Tag Archives: Harper Lee

We’re Back! Three Thing Thursday!

Carol:

Last night I dreamed Ryan Reynolds installed the new granite countertop in my kitchen.

He knew how much I loved him so he surprised me by being an installer!

He was funny!

And super-cute!

It was a great dream. Far better than the one the night before where I dreamed my daughter was swept out to sea by a giant wave and there was nothing I do to save her and I knew she was going to die because the sea was so rough. Yes, the Ryan Reynolds dream was great.

Plus–guess what?! I wasn’t even looking for him, and I found RR on Twitter! (His wife was in photos with him, but I didn’t look at her.) It was so weird, just happening upon him on Twitter. Like I was walking along in a new neighborhood and found out where my crush lived.

The Twitter thing was all about Deadpool, and I couldn’t decide to follow him.

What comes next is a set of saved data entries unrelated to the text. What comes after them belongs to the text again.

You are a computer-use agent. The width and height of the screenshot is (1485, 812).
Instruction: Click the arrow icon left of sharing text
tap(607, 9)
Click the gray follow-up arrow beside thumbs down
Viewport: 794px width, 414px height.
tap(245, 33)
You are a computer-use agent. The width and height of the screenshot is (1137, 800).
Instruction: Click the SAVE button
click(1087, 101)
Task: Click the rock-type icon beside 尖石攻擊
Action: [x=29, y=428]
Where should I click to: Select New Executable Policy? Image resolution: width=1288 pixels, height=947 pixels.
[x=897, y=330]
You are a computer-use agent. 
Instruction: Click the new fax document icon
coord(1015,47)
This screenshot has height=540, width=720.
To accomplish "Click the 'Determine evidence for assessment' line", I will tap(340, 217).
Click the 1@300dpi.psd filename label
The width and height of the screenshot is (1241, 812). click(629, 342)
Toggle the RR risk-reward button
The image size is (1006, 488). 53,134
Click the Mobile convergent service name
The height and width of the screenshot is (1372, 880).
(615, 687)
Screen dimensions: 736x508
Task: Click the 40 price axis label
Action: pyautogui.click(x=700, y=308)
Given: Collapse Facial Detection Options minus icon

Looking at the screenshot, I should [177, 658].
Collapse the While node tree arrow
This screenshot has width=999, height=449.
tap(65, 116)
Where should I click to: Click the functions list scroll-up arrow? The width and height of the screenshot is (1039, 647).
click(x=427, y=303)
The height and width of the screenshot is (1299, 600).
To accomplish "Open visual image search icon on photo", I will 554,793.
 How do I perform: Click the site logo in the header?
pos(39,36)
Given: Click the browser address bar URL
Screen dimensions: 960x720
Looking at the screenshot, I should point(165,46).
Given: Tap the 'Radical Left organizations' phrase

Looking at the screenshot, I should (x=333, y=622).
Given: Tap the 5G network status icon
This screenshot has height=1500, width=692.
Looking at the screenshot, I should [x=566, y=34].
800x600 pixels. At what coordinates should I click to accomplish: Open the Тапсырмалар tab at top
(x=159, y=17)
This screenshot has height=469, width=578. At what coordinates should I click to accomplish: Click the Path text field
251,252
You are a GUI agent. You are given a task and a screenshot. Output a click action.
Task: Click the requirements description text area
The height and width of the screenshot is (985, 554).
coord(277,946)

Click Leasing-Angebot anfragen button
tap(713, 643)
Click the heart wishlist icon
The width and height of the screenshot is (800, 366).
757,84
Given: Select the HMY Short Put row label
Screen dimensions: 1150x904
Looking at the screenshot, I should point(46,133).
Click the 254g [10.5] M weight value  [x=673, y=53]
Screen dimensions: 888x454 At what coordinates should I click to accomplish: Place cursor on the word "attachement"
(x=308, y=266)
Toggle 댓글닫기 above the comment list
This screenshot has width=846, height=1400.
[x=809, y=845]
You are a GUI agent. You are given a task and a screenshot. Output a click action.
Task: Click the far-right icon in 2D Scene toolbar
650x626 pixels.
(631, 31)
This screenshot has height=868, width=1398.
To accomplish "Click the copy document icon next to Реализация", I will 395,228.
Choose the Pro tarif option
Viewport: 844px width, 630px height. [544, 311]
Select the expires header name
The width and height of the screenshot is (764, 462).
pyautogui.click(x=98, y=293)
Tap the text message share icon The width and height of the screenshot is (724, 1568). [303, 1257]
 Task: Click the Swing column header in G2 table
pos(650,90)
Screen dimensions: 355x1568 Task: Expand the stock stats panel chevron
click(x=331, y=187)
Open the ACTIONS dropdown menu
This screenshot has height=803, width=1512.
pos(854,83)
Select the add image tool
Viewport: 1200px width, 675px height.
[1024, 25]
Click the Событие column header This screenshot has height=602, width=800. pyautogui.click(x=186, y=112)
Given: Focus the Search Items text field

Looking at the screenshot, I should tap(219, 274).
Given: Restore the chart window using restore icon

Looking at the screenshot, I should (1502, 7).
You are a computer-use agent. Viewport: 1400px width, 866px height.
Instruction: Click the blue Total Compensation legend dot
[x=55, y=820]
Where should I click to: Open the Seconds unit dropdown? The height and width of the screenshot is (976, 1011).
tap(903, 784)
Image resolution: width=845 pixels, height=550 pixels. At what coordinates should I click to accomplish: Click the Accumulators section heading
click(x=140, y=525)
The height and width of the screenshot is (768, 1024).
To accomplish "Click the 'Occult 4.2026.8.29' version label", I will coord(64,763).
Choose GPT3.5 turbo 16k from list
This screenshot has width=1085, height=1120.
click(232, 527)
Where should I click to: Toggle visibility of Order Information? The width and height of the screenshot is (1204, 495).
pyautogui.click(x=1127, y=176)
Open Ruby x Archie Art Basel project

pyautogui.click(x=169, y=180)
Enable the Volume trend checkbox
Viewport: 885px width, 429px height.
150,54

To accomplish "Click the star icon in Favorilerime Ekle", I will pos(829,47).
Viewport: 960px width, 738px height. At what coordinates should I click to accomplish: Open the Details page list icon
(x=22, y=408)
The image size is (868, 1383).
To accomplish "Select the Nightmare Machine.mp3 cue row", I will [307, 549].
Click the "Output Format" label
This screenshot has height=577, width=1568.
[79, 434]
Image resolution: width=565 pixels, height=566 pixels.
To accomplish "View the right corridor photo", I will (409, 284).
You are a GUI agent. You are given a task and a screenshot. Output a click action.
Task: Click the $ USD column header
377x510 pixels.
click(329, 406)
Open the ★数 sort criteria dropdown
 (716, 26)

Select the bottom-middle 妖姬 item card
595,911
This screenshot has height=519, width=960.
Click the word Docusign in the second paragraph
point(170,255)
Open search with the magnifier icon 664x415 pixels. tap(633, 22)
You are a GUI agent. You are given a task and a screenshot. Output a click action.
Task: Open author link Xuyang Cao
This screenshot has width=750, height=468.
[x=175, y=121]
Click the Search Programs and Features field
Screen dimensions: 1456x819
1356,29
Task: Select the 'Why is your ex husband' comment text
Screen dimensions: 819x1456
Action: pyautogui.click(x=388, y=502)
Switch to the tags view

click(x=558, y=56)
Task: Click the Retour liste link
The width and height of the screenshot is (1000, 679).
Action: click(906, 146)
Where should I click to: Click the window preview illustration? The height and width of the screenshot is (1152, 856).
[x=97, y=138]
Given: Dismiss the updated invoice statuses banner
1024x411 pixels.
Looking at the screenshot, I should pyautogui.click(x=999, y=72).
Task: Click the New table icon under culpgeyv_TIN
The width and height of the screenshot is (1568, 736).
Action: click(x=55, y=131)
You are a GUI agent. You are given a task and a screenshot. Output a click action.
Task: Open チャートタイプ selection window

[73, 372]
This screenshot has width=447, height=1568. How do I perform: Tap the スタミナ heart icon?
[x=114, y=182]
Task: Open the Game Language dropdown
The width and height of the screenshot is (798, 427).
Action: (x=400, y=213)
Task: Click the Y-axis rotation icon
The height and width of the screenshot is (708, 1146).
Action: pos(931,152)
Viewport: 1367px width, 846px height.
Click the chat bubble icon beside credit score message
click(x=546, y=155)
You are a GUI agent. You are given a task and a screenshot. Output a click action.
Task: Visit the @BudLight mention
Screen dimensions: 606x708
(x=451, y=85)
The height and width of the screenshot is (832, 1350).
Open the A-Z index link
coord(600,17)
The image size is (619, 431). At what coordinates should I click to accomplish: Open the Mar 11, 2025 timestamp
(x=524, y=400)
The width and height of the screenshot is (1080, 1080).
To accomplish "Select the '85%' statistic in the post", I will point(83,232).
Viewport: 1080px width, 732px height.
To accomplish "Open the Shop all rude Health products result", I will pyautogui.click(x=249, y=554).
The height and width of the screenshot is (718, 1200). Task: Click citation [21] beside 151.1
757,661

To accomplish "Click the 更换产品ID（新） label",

Do I? Don’t I? Do I? Don’t I?

I know how I am.

I might take a Xanax for a migraine and wake up the next day to see that I’d tweeted 8 billion messages to him like:

I know I am old but u r cute. I write books. Do you read?

Or

Could you be keynote at WIFYR? Pay– $300. (Only 30 minutes. I heart you.)

Or

Do you mind flabby/chubby/balding/funny/older women? Teeth okay.

At this point I am NOT following Ryan Reynolds on Twitter. But yes, I still pause the moment he is naked with Sandra Bullock in THE PROPOSAL.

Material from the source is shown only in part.